The “state” of school integration: Last week, the National Coalition on School Diversity published an overview of school integration initiatives and challenges across the country, submitted by NCSD members. The report is organized by the four Department of Education-supported Equity Assistance Center regions – See The State of Integration 2018.
Victory in Minneapolis: The Minnesota Court of Appeals rejected a challenge to the new Minneapolis source of income discrimination ordinance, passed last year to expand access to housing for Housing Choice Voucher families in the city. PRRAC submitted an amicus brief in the case along with the Housing Justice Center and the National Housing Law Project.
More source-of-income discrimination laws: Since we last published our regular compendium of source of income discrimination statutes and ordinances in January, six more jurisdictions have added these protections for families receiving housing assistance (and other lawful sources of income), including New York State, Los Angeles City and County, Des Moines, Iowa, Holland, MI, and Baltimore, MD. There are now over 70 jurisdictions with source-of-income protections. Proposed ordinances are pending in several other cities and towns. See our updated “Appendix B.”

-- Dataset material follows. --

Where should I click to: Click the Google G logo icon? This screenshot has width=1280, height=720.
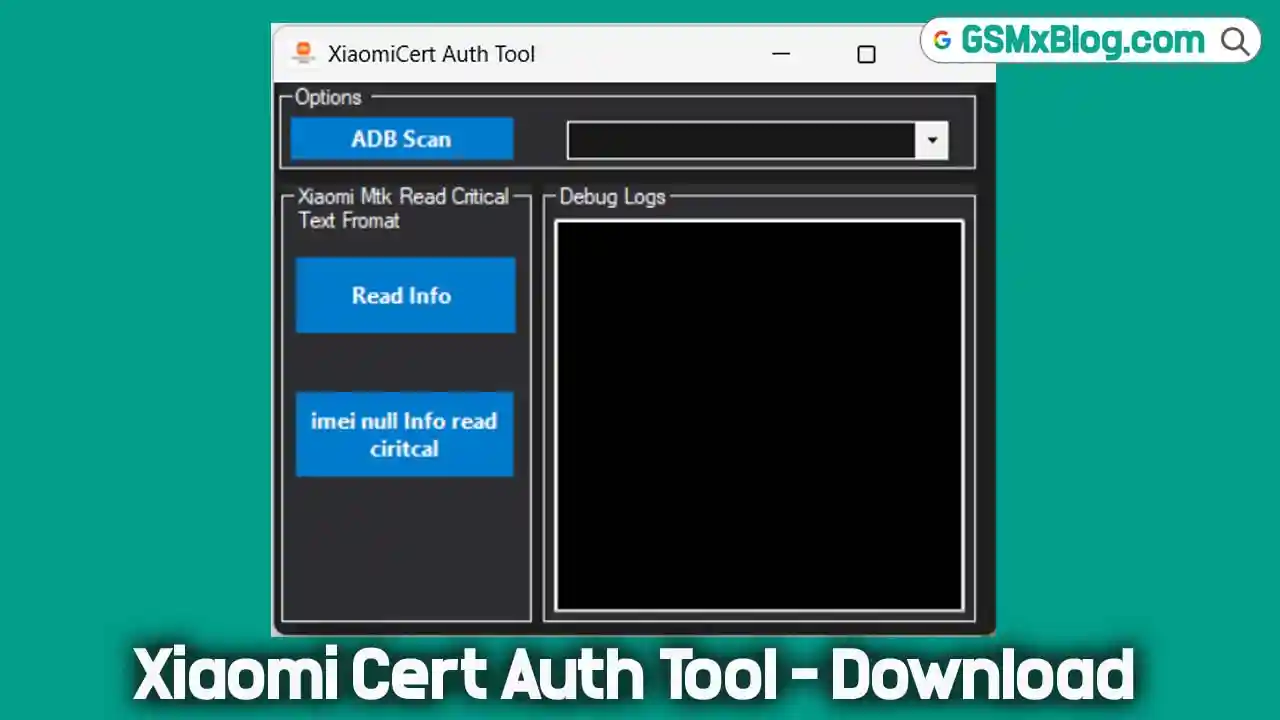coord(942,41)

Reparations – a perspective from the Clinton years: After last week’s historic Congressional hearing on reparations, we took a look back at the wide-ranging symposia on reparations that PRRAC published 25 years ago.
Other resources
Kerner Commission at 51: As a follow-up to last year’s provocative conference on the 50th anniversary of the Kerner Commission report, the Haas Institute at UC-Berkeley has released a follow-up report, The Road Not Taken: Housing and Criminal Justice 50 Years after the Kerner Commission Report.
Collateral Consequences: The U.S. Commission on Civil Rights report Collateral Consequences: The Crossroads of Punishment, Redemption and the Effects on Communities, evaluates the civil rights implications of laws and practices imposing burdens on people with criminal records.
Regional variations in child poverty: The 30th annual KIDS COUNT Databook by the Annie E. Casey Foundation highlights some progress on reducing child poverty but reveals stark variations across states in key data on race and poverty. And also this week, the Center on Budget and Policy Priorities showed how proposed changes to the way annual adjustments in the federal poverty definition are calculated could cut hundreds of thousands of families off of federal entitlement programs.